Using projected capacitive displays to create durable gesture-based touch screen interfaces

Touch screens are becoming increasingly critical in more and more embedded applications, such as industrial control systems, transportation systems and others. In 2008 the market research firm iSupply forecast that the worldwide market for all touch screens would nearly double, from $3.4 billion to $6.4 billion by 2013.

Especially in embedded systems, new technologies like projected capacitive touch screens are accelerating the growth of touch screens by enhancing their durability, reliability and overall performance.

In particular, projected capacitive technology can be applied to touch screens in embedded applications where the harshness of the environment might wreak havoc on older touch technologies, such as resistive touch screens.

Inherent Issues with Resistive Touch Screens
Resistive touch screens, the most common touch panel technology today, have several well known problems. Some of these problems can be minimized by adding additional contact points, but ultimately the weaknesses of resistive touch screens are an inherent drawback of their construction.
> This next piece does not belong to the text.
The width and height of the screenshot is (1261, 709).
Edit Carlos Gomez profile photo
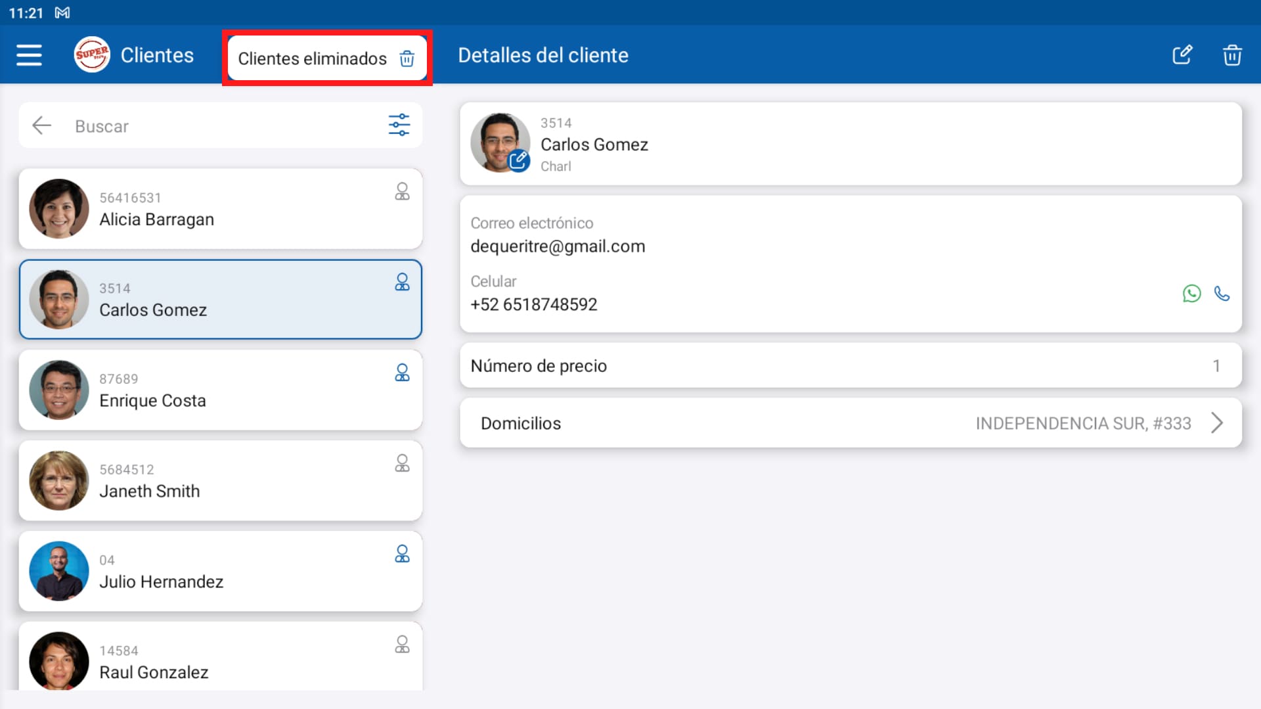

Resistive touch screens are built around two parallel layers of conductive Indium Tin Oxide (ITO). Typically, the bottom layer is printed on a stiff material like glass. The top layer, which is the layer closest to the user, is printed onto a flexible material like a thin sheet of plastic film.

When the user touches the top layer, the plastic film bends until it contacts the bottom ITO layer. The contact between the two conductive layers alters the resistance of the ITO layers. This change in resistance is used by the touch panel's controller to determine the location where the two layers touch (Figure 1 below ).

The types of resistive touch screens are characterized by the number of connections on the ITO layers. The most basic type, a four-wire resistive touch screen, has two contact points on the top layer and two on the bottom layer.

These contacts are connected to dedicated inputs on analog-to-digital converters (ADC). Pressing the top layer changes the resistance of the two ITO layers. These changes in resistance, as measured by the ADCs, define the location of the operator's touch.

Because the top layer is a flexible film, it is susceptible to damage. The sheet can be torn by the user, it can deform over time, it can warp in high or low temperatures and it can be damaged by cleaning materials.

Basically, anything that alters the resistance of the ITO layers changes the touch screen's performance and, in some cases, can cause permanent damage. This is why resistive touch screens have to be recalibrated often and may even fail after suffering only minor damage.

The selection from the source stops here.